Consignes:
- 1) Recopiez un passage de l'article sur l'affiche des Jeunes UDC : commencez aux mots « Sur une même » et arrêtez-vous après « mercredi 5 juin. ».
- 2) D'après l'article sur l'affiche des Jeunes UDC, les affirmations suivantes sont-elles exactes ? Répondez par oui ou par non et citez les mots du texte qui tranchent. (a) Une première affiche a été interdite à Bâle-Ville. (b) Après les critiques, les Jeunes UDC ont retiré leur publication. (c) Nicola Siegrist préside la Jeunesse socialiste.
- 3) Reprenez l'article sur l'affiche des Jeunes UDC et prolongez-le après sa dernière phrase.

Extrait:
Sur une même image, l’auteur de l’attaque au couteau à Mannheim et Nemo sont côte à côte. Avec ce montage — franchement mal fichu — la section jeune de l’Union démocratique du Centre (UDC) associe le terrorisme islamiste et l’artiste non-binaire ayant remporté l’Eurovision, relève «20 minutes» ce mercredi 5 juin.
Sur leur page X, les «Jung SVP Schweiz» qualifient aussi bien l’un que l’autre de «menaces contre notre liberté» qu’il s’agirait de stopper. Avec ce photomontage sur fond blanc, les Jeunes UDC ont réussi leur coup: faire parler d’eux et de leurs obsessions pour les «wokes» et l’islam.
En réponse, des dizaines de commentaires crient au «racisme», au «manque criant de sophistication» et à la «connerie» d’imaginer que l’existence de Nemo dans sa non-binarité est une atteinte aux libertés des Suisses. Cité par «20 minutes», le président de la Jeunesse socialiste Nicola Siegrist défend que «Nemo se bat pour une liberté que les Jeunes UDC rejettent».
Deuxième essai tout aussi discriminant?
Il faut dire qu’il s’agit d’une deuxième tentative. Début mai dernier, une première affiche du même genre avait été interdite de placardage à Bâle-Ville, car considérée comme discriminatoire par les autorités cantonales. À gauche, le dessin d’un homme armé d’un couteau, dont on distingue qu’il est arabe derrière sa cagoule noire.
Et à la place de Nemo, un homme encapuchonné est vêtu d’une écharpe arc-en-ciel, prêt à taguer quelque chose à l’aide de sa bombe de peinture. Deux criminels en puissance, donc. Après l’interdiction, la section jeune du premier parti de Suisse avait alors annoncé sa volonté de porter plainte contre le canton de Bâle-Ville pour atteinte à sa liberté d’expression.
«Comme par hasard…»
À la suite des nombreuses critiques outrées, les Jeunes UDC Suisse se sont justifiés sur X le 3 juin, en campant sur leurs positions. Pour leur argumentation, ils font appel à «la réalité»: «Comme par hasard, l’auteur afghan de l’attentat ressemble presque à l’extrémiste islamiste de notre affiche. De même, la personne non-binaire à droite de l’affiche ressemble étrangement au non-binaire Nemo.»
Dans le même post, le président des Jeunes UDC Nils Fiechter éclaircit le lien Nemo-menace contre la liberté. «Prétendument apolitique, Nemo exige l’introduction d’un soi-disant 'troisième sexe'. Il exige que nous, citoyens, accordions une importance disproportionnée aux sentiments subjectifs et non scientifiques de certains et que nous niions les faits biologiques.»

Données fournies:
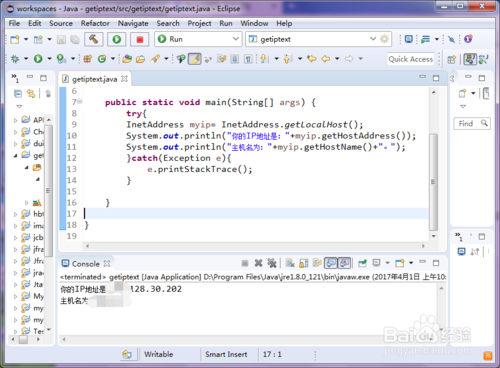This screenshot has height=368, width=500.
Task: Open the Run launch mode dropdown
Action: (x=198, y=39)
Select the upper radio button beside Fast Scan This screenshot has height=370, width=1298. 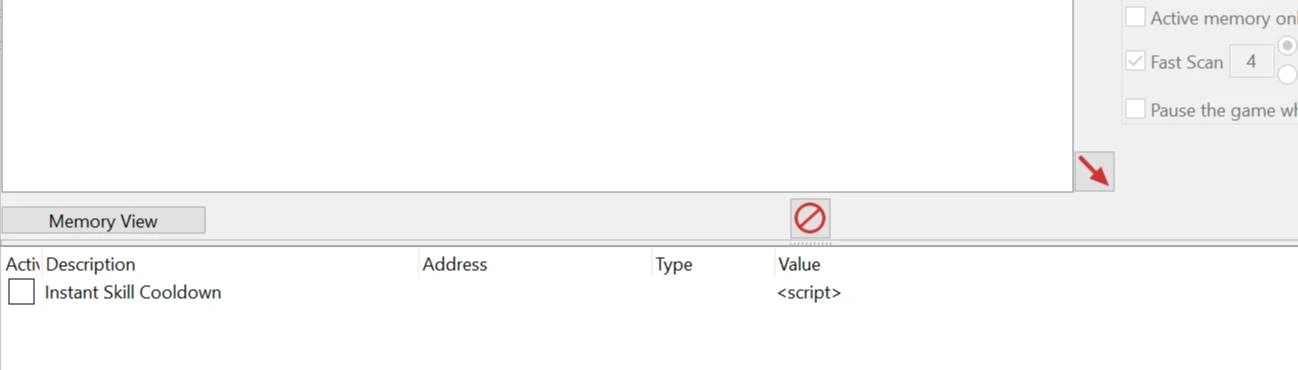[x=1288, y=46]
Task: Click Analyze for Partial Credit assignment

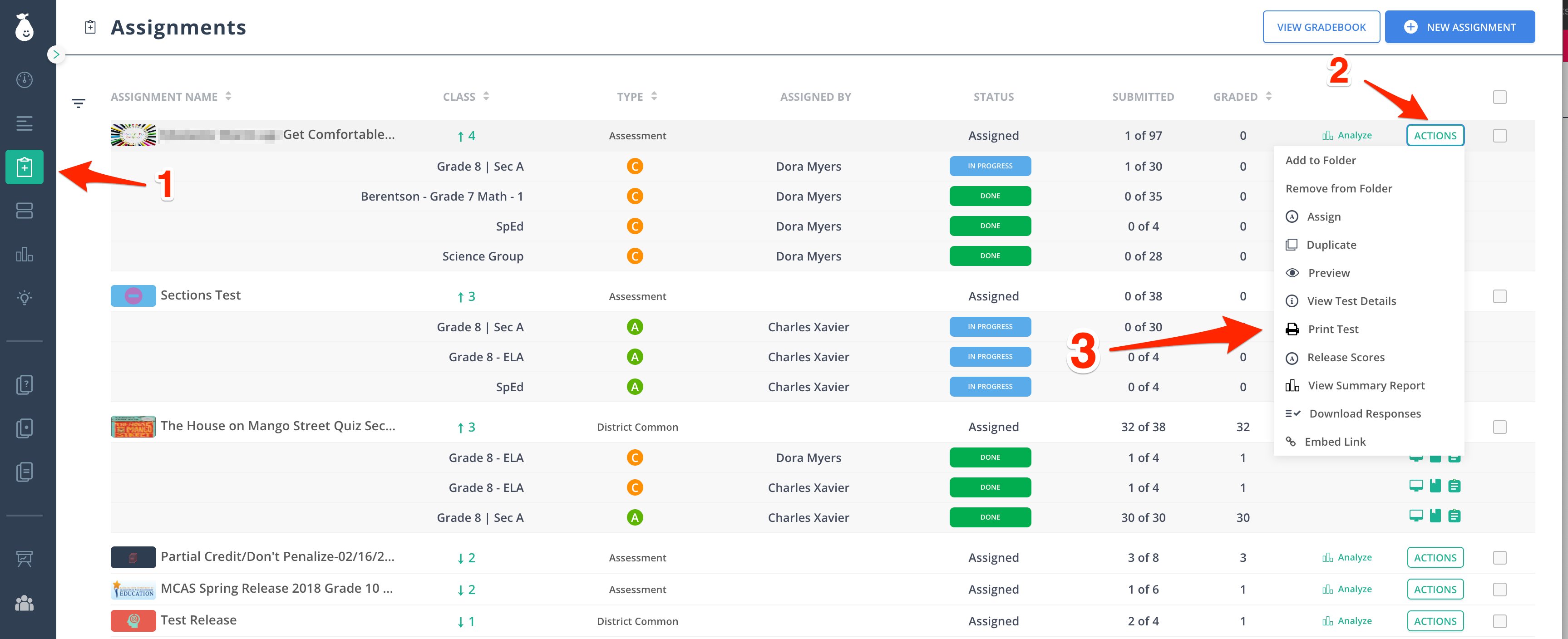Action: click(x=1347, y=557)
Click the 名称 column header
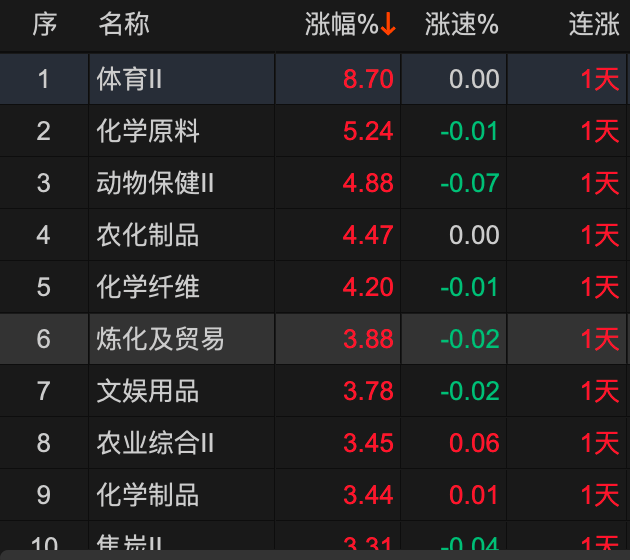This screenshot has height=560, width=630. point(124,26)
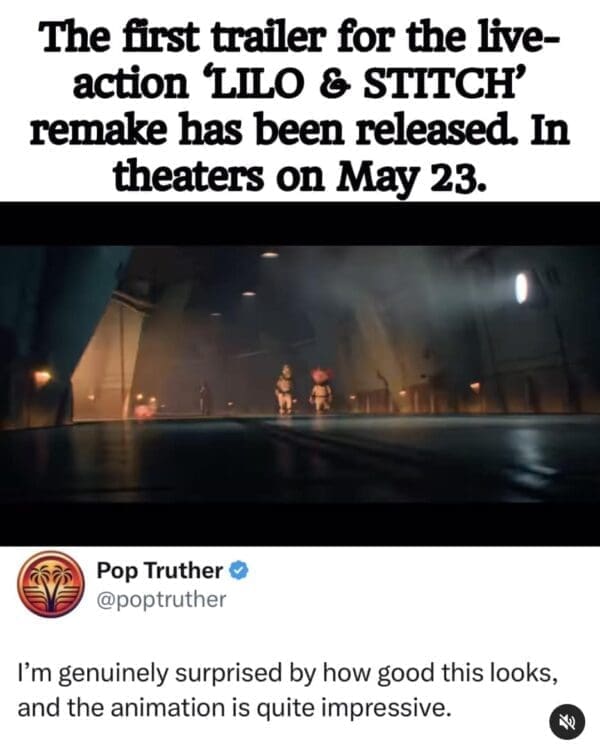Tap the pink glowing figure in the video
Viewport: 600px width, 754px height.
point(144,410)
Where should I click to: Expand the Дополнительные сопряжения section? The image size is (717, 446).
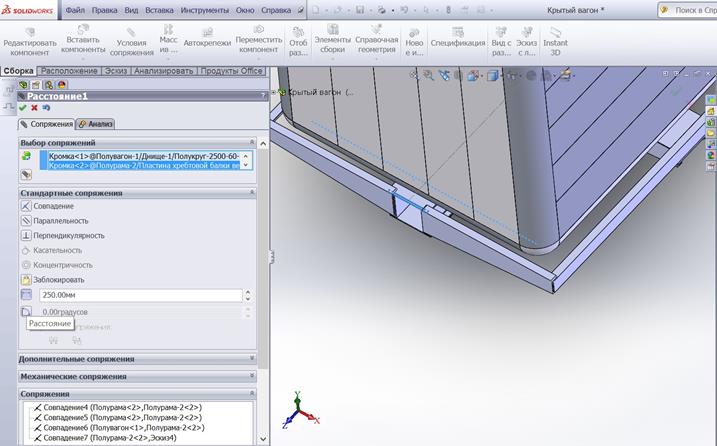[251, 358]
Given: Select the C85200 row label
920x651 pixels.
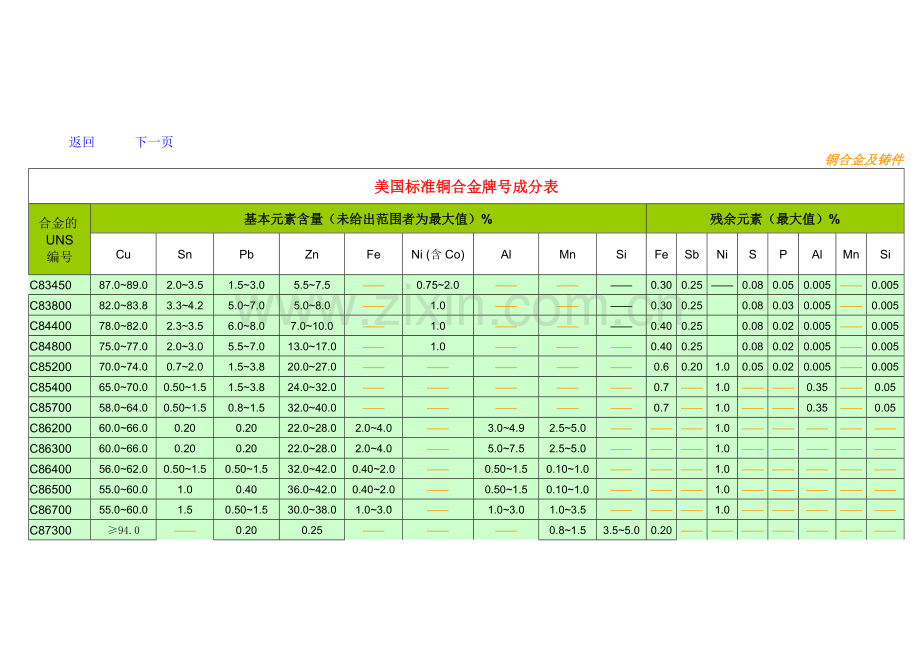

Réponses par consigne:
- 1)
Sur une même image, l’auteur de l’attaque au couteau à Mannheim et Nemo sont côte à côte. Avec ce montage — franchement mal fichu — la section jeune de l’Union démocratique du Centre (UDC) associe le terrorisme islamiste et l’artiste non-binaire ayant remporté l’Eurovision, relève «20 minutes» ce mercredi 5 juin.

- 2)
(a) Oui : « une première affiche du même genre avait été interdite de placardage à Bâle-Ville »
(b) Non : « les Jeunes UDC Suisse se sont justifiés sur X le 3 juin, en campant sur leurs positions »
(c) Oui : « le président de la Jeunesse socialiste Nicola Siegrist »

- 3)
Le président de l’UDC Vaud ne se mouille pas
Ce mercredi 5 juin, Blick a confronté le président de l’UDC Vaud, Kévin Grangier, à cette publication et aux réactions qu’elle a engendrées sur les réseaux sociaux. «Les Jeunes UDC répondent à la provocation par la provocation, se contente de commenter le membre de la direction de l’UDC Suisse. Si on le leur reproche, alors il faut le reprocher à passablement de monde.»
La question a été posée, mais on ne saura pas s’il condamne ou s’il cautionne le montage polémique des jeunes représentants de son parti. Ni d’ailleurs ce qu’il pense de la représentation de Nemo en ennemi de la liberté, l’associant à un criminel. Le responsable politique se distancie: «Commenter les faits et gestes des protagonistes concernés ne fait qu’alimenter ce que je dénonce. C’est donc par cohérence que j’y renonce.»
Démocratie et population prises en otage?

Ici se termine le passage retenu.